Saving Marketplace Radio from Spreading Misinformation on Saving

July 26, 2024

Marketplace radio had a piece on the drop in the saving rate reported for the month of June that committed two major sins. One was ungodly ignorant but inconsequential. The other was more understandable, but far more important.

Starting with the ungodly ignorant one, Marketplace quoted Merrill Reynolds Jr., a faculty member of the banking school at Southern Methodist University,  saying people who can afford to are investing rather than saving.

“’It might be real estate, might be stocks,’ he said. ‘Potentially, the stock market or other types of investments out there have certainly been more lucrative — provided you know what you’re doing.’”

This is ungodly ignorant because buying real estate or stocks are both forms of savings. Saving is defined as disposable income (income left over after taxes) minus spending on current consumption. Any money that is not spent on current consumption is by definition saved.

That means that the money that someone might spend on stocks or real estate still counts as savings in the GDP accounts. Back in the old days when I taught intro macro I used to give all the things that counted as saving in the GDP accounts. In addition to buying stocks and real estate, if I bought foreign currency or Bitcoin that would also be forms of savings. If I took my paycheck, cashed it at the bank, and then burned the money, that would still be savings. If I didn’t spend it on current consumption (a newly produced consumption good or service) it is savings.

This matters in this context because if people are using their income to buy stock, real estate, or other financial assets, they are still saving. That cannot explain a drop in the saving rate.

Okay, that is the ungodly ignorant one, now for the more important one. The point of the piece is that the reported saving rate of 3.4 percent is extraordinarily low (see line 35 in the Table). This is true, it was typically in the range of 5.5 to 6.5 percent before the pandemic. But, there is a big problem with the reported saving rate.

This is a somewhat nerdy technical issue, so get your boredom protection shield out. Remember savings is defined as the difference between disposable income and spending on current consumption. There is a huge problem in how these are measured.

In recent quarters there has been a huge gap in measuring GDP on the output side and the income side. This is called the “statistical discrepancy” in the GDP accounts. In the most recent quarter, it was equal to 2.3 percent of GDP (line  34 in the table).

Keep in mind that GDP measured on the output side (consumption, investment, government and net exports) is by definition equal to GDP on the income side (wages and benefits, profits, interest and rents). Think of it like counting bales of hay starting from the left as opposed to starting from the right. There are a certain number of bales in the barn and the number should not be affected by which side you start counting from.

This is the story with GDP. It shouldn’t matter whether we measure it from the output side or the income side, we should come up with the same number. However, in an economy that is nearly $30 trillion, they will never come out exactly equal.

That is ordinarily not a big deal, but the gap has become very large in recent quarters, and it shows output side GDP to be far larger than income side GDP. This matters a lot for the saving rate, which can be easily shown.

First, I don’t know which side is closer to the mark, but it doesn’t matter for this point. Let’s say that the output measure is mostly right, and that income is around 2.3 percent higher than is currently reported.

There are some steps to get from national income to disposable personal income, but any increase in national income is likely to translate pretty closely into an increase in personal income, and since we know taxes pretty well already, it will translate into an increase in disposable income.

Suppose true disposable income is 2.3 percent higher than is now reported. Since consumption has not changed, the true saving rate would be roughly 2.3 percentage points higher than the reported saving rate. That would put it around 5.7 percent, close to the pre-pandemic average.

That’s the story where the output side measure is right, but let’s assume the income side measure is right. In that case, output is 2.3 percentage points lower than is now reported.
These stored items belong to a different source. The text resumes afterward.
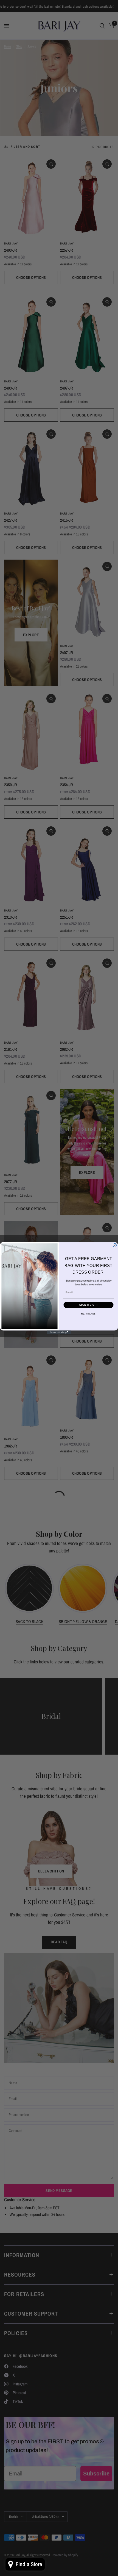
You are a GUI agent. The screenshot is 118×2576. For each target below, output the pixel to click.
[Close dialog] (114, 1245)
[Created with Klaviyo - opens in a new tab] (59, 1332)
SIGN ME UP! (88, 1305)
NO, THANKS (88, 1314)
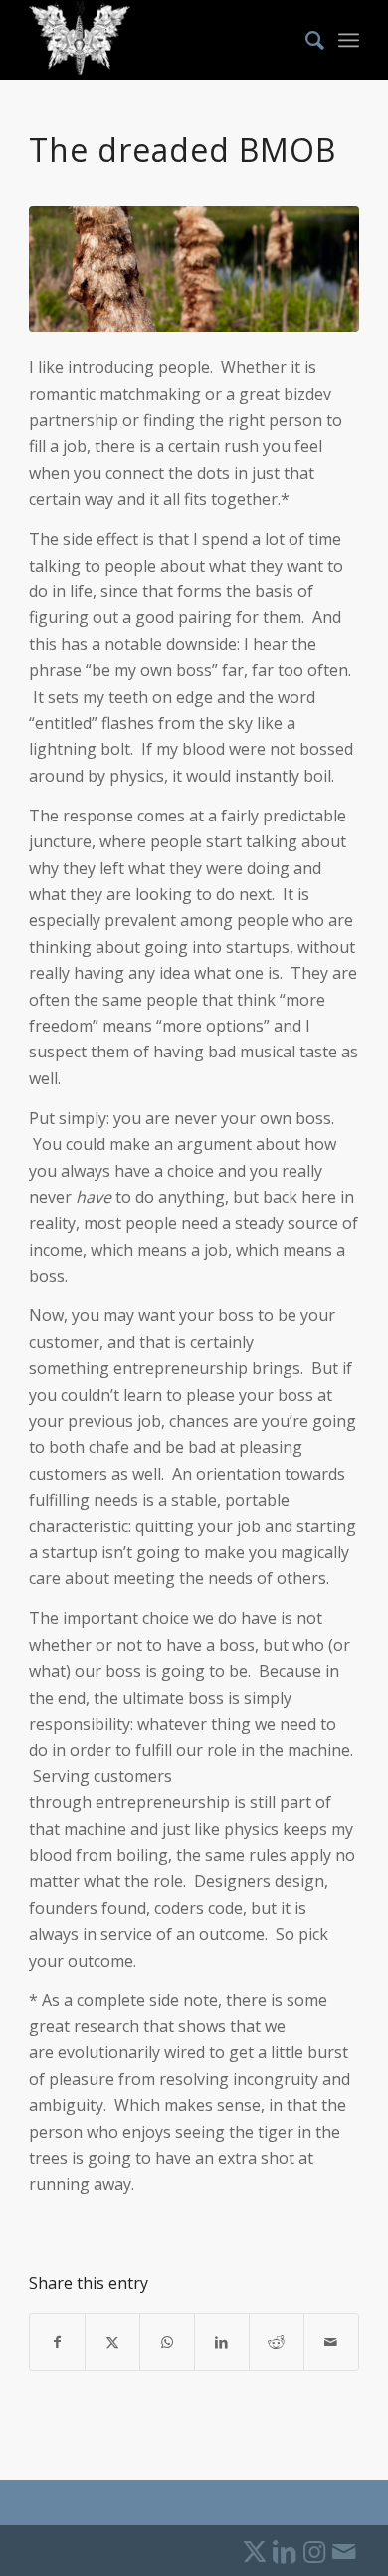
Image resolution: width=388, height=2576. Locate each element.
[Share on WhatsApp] (167, 2342)
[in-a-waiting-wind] (194, 269)
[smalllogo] (160, 40)
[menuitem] (305, 40)
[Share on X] (112, 2342)
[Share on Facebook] (57, 2342)
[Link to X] (255, 2551)
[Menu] (348, 40)
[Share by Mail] (331, 2342)
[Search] (305, 40)
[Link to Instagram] (314, 2551)
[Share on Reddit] (276, 2342)
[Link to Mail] (344, 2551)
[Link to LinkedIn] (284, 2551)
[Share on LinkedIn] (222, 2342)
That error could be anywhere, but consumption is 70 percent of GDP and the government part is pretty well measured, so as a first approximation we can probably assume that if output side GDP is overstated by 2.3 percent, that consumption is overstated by 2.3 percent.

In this case, we get the same result. If the true amount of consumption spending is 2.3 percent below the reported amount, then the saving rate is 2.3 percentage points higher than is currently reported. We are again back to a saving rate of around 5.7 percent, near the pre-pandemic average.

In reality, further revisions to the GDP accounts will likely show the revised number to be somewhere in the middle, but for purposes of calculating the saving rate, it really doesn’t matter which is closer to the mark. Reducing the measured size of the statistical discrepancy will almost certainly lead to a higher measured saving rate that is close to the average in the years just before the pandemic.

In short, Marketplace Radio was trying to explain a problem that does not exist in the world. The drop in the saving rate is an artifact of the data, not something that actually exists.